** Given request **
Write out each of the following records word for word, keeping every line as it stands.

[Extracted records]
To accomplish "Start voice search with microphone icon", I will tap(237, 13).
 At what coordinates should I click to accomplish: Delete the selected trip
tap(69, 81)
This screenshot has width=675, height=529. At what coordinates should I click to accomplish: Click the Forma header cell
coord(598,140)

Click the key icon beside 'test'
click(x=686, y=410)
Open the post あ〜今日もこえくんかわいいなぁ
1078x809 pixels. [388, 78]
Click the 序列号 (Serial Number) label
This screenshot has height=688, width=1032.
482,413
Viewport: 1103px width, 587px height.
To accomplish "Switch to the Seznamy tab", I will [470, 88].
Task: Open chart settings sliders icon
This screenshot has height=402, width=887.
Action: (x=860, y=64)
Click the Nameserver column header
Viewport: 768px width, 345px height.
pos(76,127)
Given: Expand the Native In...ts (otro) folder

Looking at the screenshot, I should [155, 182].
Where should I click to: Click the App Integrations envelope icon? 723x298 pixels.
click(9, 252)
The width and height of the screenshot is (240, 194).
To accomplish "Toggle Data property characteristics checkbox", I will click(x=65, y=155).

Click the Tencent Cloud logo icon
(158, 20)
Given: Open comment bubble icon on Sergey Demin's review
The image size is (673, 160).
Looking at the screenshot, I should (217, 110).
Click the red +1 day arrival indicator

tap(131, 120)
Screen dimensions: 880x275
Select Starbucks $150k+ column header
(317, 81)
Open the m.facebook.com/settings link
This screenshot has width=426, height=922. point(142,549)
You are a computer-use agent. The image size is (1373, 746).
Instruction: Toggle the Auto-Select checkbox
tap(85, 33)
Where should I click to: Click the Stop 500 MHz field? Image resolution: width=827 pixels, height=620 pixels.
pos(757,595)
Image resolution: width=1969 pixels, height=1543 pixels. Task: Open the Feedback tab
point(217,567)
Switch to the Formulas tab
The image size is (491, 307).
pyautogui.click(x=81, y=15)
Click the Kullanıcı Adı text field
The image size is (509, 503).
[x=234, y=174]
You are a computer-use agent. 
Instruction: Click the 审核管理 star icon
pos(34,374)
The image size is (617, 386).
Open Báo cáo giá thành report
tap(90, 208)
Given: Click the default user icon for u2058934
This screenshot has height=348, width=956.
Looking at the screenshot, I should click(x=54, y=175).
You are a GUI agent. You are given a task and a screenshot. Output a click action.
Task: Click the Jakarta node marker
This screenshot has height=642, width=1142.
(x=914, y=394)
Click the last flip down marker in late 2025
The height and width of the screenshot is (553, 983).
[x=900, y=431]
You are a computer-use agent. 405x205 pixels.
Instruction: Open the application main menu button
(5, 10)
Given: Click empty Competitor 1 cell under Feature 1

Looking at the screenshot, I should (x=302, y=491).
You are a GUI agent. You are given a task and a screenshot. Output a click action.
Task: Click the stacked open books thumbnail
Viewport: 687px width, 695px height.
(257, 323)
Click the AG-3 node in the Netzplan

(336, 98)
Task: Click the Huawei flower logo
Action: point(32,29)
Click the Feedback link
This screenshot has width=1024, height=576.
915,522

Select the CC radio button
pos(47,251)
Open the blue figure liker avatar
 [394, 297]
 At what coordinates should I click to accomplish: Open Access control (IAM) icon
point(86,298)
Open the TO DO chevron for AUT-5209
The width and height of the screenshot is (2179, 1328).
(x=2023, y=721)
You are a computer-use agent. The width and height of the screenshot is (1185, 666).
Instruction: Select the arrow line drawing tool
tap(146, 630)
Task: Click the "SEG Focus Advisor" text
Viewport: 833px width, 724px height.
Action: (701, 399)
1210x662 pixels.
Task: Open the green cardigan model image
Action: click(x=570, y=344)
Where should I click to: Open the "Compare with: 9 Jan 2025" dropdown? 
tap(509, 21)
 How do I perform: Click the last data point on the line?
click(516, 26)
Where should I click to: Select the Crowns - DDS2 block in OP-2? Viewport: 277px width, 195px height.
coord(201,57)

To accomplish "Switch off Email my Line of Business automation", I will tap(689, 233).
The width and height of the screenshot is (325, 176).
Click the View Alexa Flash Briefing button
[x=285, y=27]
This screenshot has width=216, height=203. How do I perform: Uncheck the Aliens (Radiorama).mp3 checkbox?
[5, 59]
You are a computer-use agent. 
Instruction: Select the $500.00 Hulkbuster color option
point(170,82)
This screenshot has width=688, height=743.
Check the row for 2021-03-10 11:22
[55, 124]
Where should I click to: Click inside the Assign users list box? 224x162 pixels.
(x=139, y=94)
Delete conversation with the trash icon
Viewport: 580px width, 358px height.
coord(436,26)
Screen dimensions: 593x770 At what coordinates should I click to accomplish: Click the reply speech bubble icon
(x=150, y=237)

** Result **
To accomplish "Start voice search with microphone icon", I will tap(237, 13).
 At what coordinates should I click to accomplish: Delete the selected trip
tap(69, 81)
This screenshot has width=675, height=529. At what coordinates should I click to accomplish: Click the Forma header cell
coord(598,140)

Click the key icon beside 'test'
click(x=686, y=410)
Open the post あ〜今日もこえくんかわいいなぁ
1078x809 pixels. [388, 78]
Click the 序列号 (Serial Number) label
This screenshot has height=688, width=1032.
482,413
Viewport: 1103px width, 587px height.
To accomplish "Switch to the Seznamy tab", I will [470, 88].
Task: Open chart settings sliders icon
This screenshot has height=402, width=887.
Action: (x=860, y=64)
Click the Nameserver column header
Viewport: 768px width, 345px height.
pos(76,127)
Given: Expand the Native In...ts (otro) folder

Looking at the screenshot, I should [155, 182].
Where should I click to: Click the App Integrations envelope icon? 723x298 pixels.
click(9, 252)
The width and height of the screenshot is (240, 194).
To accomplish "Toggle Data property characteristics checkbox", I will click(x=65, y=155).

Click the Tencent Cloud logo icon
(158, 20)
Given: Open comment bubble icon on Sergey Demin's review
The image size is (673, 160).
Looking at the screenshot, I should (217, 110).
Click the red +1 day arrival indicator

tap(131, 120)
Screen dimensions: 880x275
Select Starbucks $150k+ column header
(317, 81)
Open the m.facebook.com/settings link
This screenshot has width=426, height=922. point(142,549)
You are a computer-use agent. The image size is (1373, 746).
Instruction: Toggle the Auto-Select checkbox
tap(85, 33)
Where should I click to: Click the Stop 500 MHz field? Image resolution: width=827 pixels, height=620 pixels.
pos(757,595)
Image resolution: width=1969 pixels, height=1543 pixels. Task: Open the Feedback tab
point(217,567)
Switch to the Formulas tab
The image size is (491, 307).
pyautogui.click(x=81, y=15)
Click the Kullanıcı Adı text field
The image size is (509, 503).
[x=234, y=174]
You are a computer-use agent. 
Instruction: Click the 审核管理 star icon
pos(34,374)
The image size is (617, 386).
Open Báo cáo giá thành report
tap(90, 208)
Given: Click the default user icon for u2058934
This screenshot has height=348, width=956.
Looking at the screenshot, I should click(x=54, y=175).
You are a GUI agent. You are given a task and a screenshot. Output a click action.
Task: Click the Jakarta node marker
This screenshot has height=642, width=1142.
(x=914, y=394)
Click the last flip down marker in late 2025
The height and width of the screenshot is (553, 983).
[x=900, y=431]
You are a computer-use agent. 405x205 pixels.
Instruction: Open the application main menu button
(5, 10)
Given: Click empty Competitor 1 cell under Feature 1

Looking at the screenshot, I should (x=302, y=491).
You are a GUI agent. You are given a task and a screenshot. Output a click action.
Task: Click the stacked open books thumbnail
Viewport: 687px width, 695px height.
(257, 323)
Click the AG-3 node in the Netzplan

(336, 98)
Task: Click the Huawei flower logo
Action: point(32,29)
Click the Feedback link
This screenshot has width=1024, height=576.
915,522

Select the CC radio button
pos(47,251)
Open the blue figure liker avatar
 [394, 297]
 At what coordinates should I click to accomplish: Open Access control (IAM) icon
point(86,298)
Open the TO DO chevron for AUT-5209
The width and height of the screenshot is (2179, 1328).
(x=2023, y=721)
You are a computer-use agent. The width and height of the screenshot is (1185, 666).
Instruction: Select the arrow line drawing tool
tap(146, 630)
Task: Click the "SEG Focus Advisor" text
Viewport: 833px width, 724px height.
Action: (701, 399)
1210x662 pixels.
Task: Open the green cardigan model image
Action: click(x=570, y=344)
Where should I click to: Open the "Compare with: 9 Jan 2025" dropdown? 
tap(509, 21)
 How do I perform: Click the last data point on the line?
click(516, 26)
Where should I click to: Select the Crowns - DDS2 block in OP-2? Viewport: 277px width, 195px height.
coord(201,57)

To accomplish "Switch off Email my Line of Business automation", I will tap(689, 233).
The width and height of the screenshot is (325, 176).
Click the View Alexa Flash Briefing button
[x=285, y=27]
This screenshot has width=216, height=203. How do I perform: Uncheck the Aliens (Radiorama).mp3 checkbox?
[5, 59]
You are a computer-use agent. 
Instruction: Select the $500.00 Hulkbuster color option
point(170,82)
This screenshot has width=688, height=743.
Check the row for 2021-03-10 11:22
[55, 124]
Where should I click to: Click inside the Assign users list box? 224x162 pixels.
(x=139, y=94)
Delete conversation with the trash icon
Viewport: 580px width, 358px height.
coord(436,26)
Screen dimensions: 593x770 At what coordinates should I click to accomplish: Click the reply speech bubble icon
(x=150, y=237)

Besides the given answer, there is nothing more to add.